What is needed: Report each line of the entries that includes "agent" by copying it.

Material provided:
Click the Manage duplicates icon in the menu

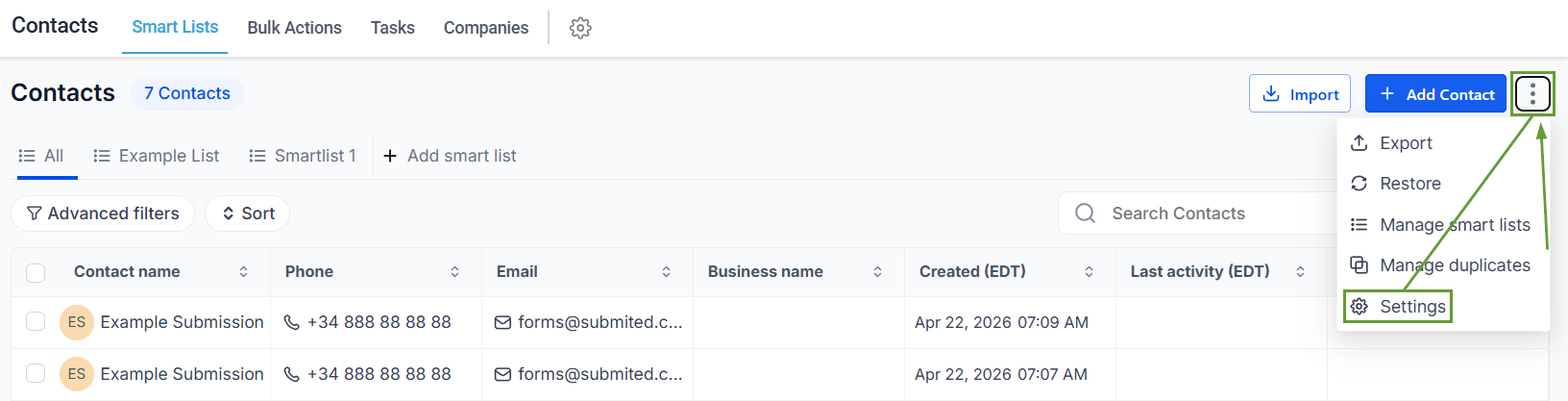[x=1359, y=265]
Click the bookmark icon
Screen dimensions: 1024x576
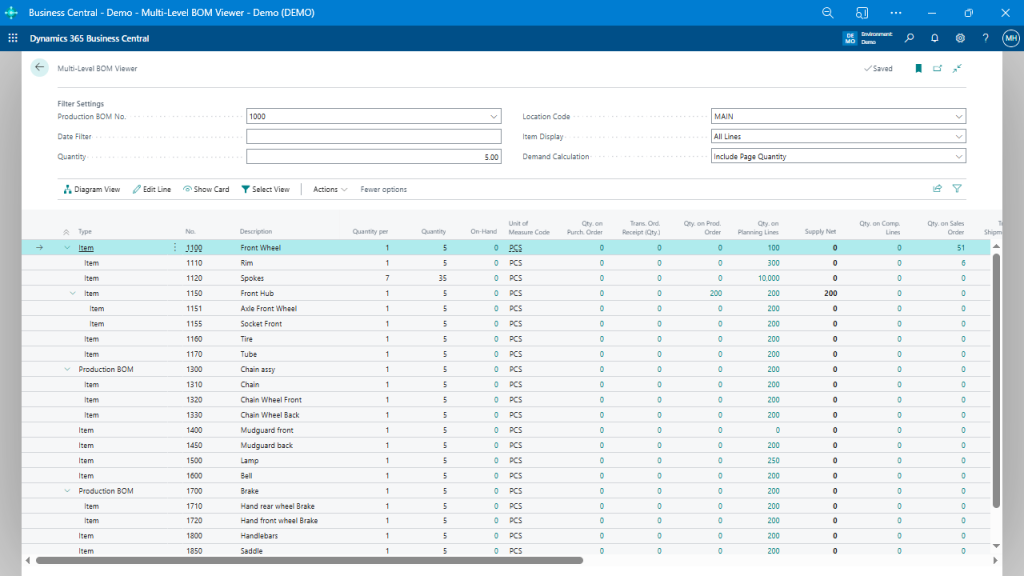pos(918,69)
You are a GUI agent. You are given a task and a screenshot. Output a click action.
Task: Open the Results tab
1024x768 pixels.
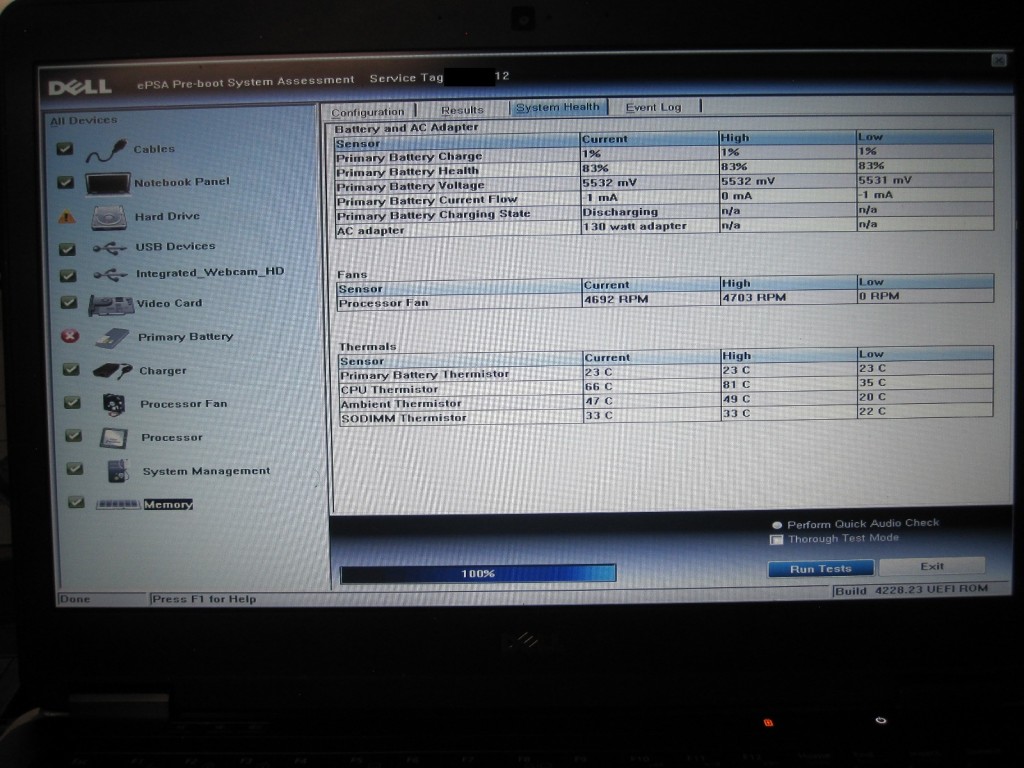coord(462,110)
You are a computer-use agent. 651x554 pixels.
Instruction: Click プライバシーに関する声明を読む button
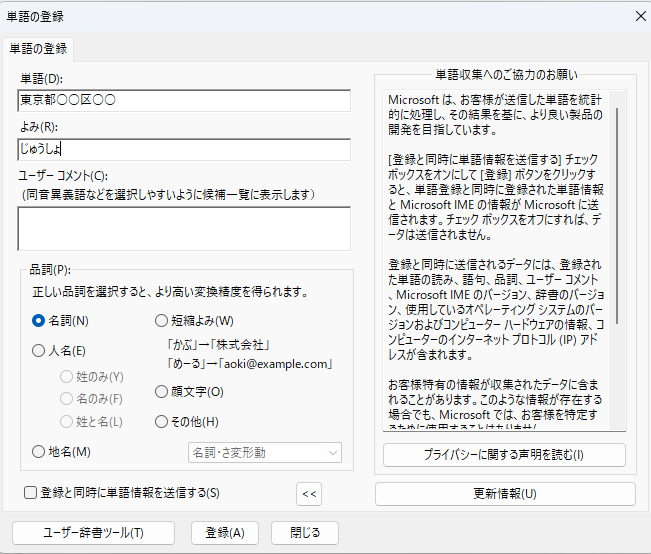(x=504, y=455)
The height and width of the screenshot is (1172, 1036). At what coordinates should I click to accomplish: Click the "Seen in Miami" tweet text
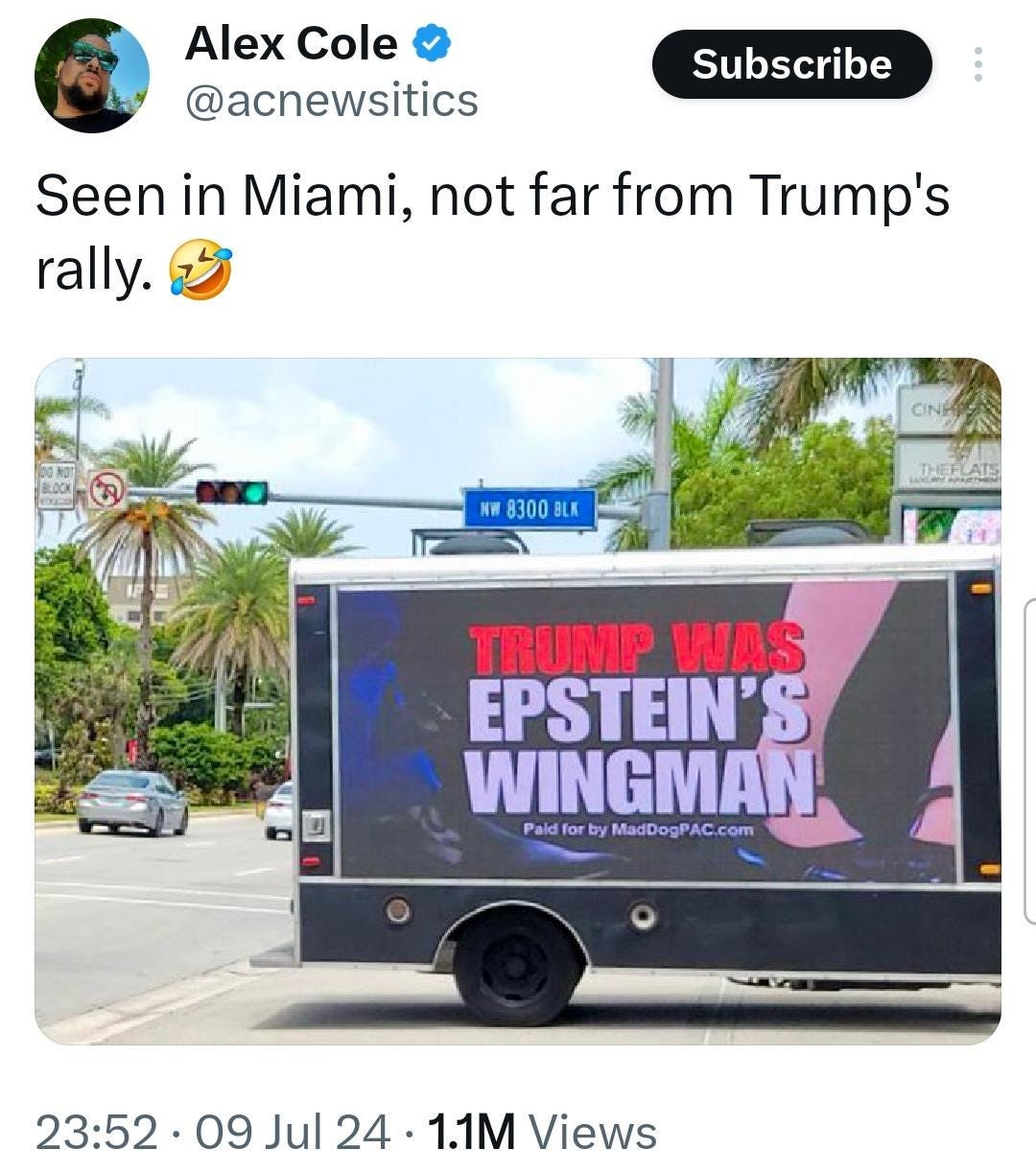(x=493, y=233)
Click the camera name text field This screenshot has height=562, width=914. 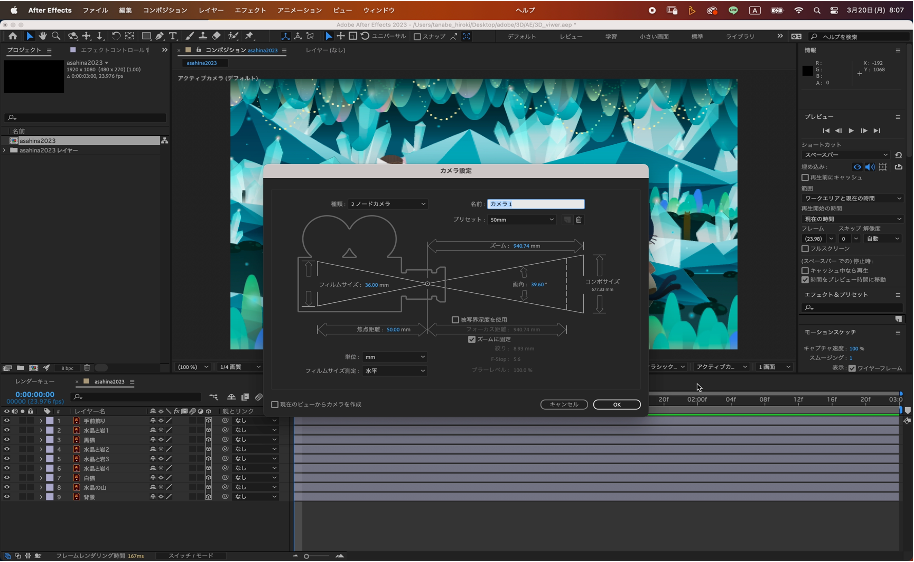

Output:
You are a GUI agent. You are given a task and a screenshot. Output a click action.
You are a computer-use agent. 651x554 pixels.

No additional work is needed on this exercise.